見えていなかった“時間”が、未来の選択肢を照らし出す
参加後のアンケートでは、「思っていた以上に時間が限られていると実感した」などといった“時間”に関する気づきが多く寄せられました。
また、第一部・第二部を通し「しっかりと時間を確保し、ライフプランを描くことで、(未来を見据えた今のことなど)目をそらしがちな現実を見ることができた。」といった声も寄せられ、キャリアとライフを同じテーブルで並べ、一度立ち止まって”これから”に向き合うことの大切さを再認識する時間となり、実際に行動に移すことのできる機会となりました。
三菱商事従業員組合様からのコメント
第一部・第二部通して、医学的エビデンスや数字も交えた非常に説得力のあるご説明をいただきました。転居を伴うキャリアイベントや、そのようなイベントとライフイベントが同じような時期に発生することもあるという総合商社で働く者が抱える課題認識を捉えてカスタマイズしてくださったおかげで、参加した組合員からは大変有意義だったとのコメントをいただきました。
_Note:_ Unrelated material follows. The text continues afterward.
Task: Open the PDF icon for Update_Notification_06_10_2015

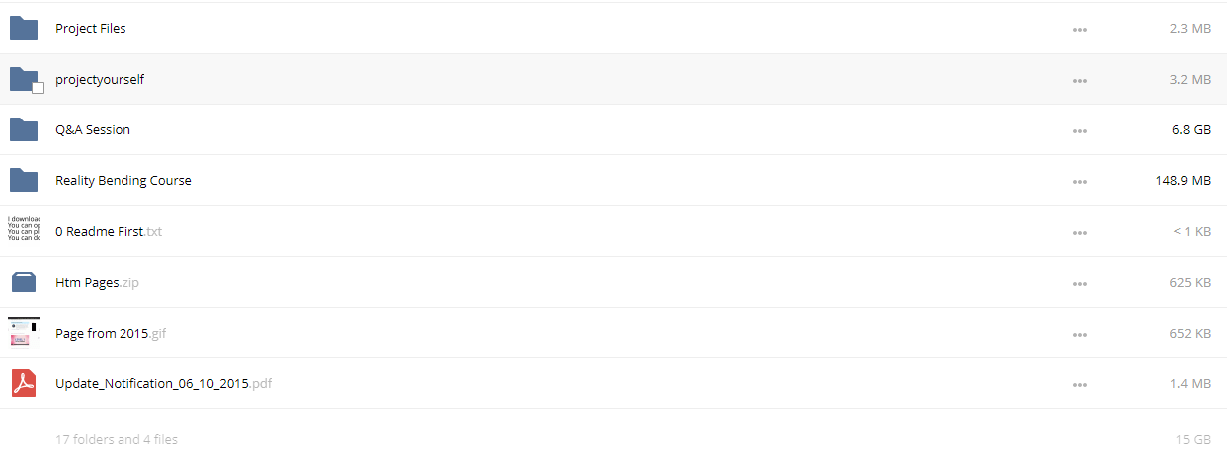Action: click(24, 383)
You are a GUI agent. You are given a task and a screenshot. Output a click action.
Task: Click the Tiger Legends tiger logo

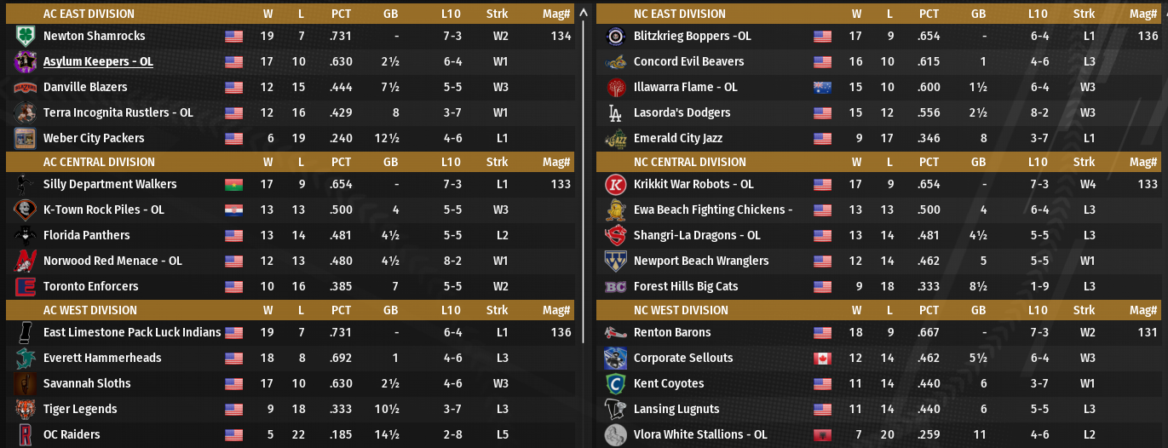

今はまだ入社したばかりだから、パートナーがいないから、と後回しにするのではなく、一人ひとりが自分ごととして今回のテーマについて考える機会を提供出来たと思います。
もちろん、キャリアもライフも、必ずしもプランニング通りに進むということはありませんが、キャリアやライフに関する決断をする時に立ち返ることができる指針にあたるものを参加者は持ち帰ることができたのではないかと思います。
この度はありがとうございました。
今回のセミナーで生まれた気づきや対話は、未来を形づくる確かな一歩です。
BeLiebeは、「女性が安心して、挑戦できる世界をつくる。」をミッションに、これからも“知ること”と“考える機会”を届けていきます。
からだの特性を理解し、人生の選択肢を自らつくり出せるように——。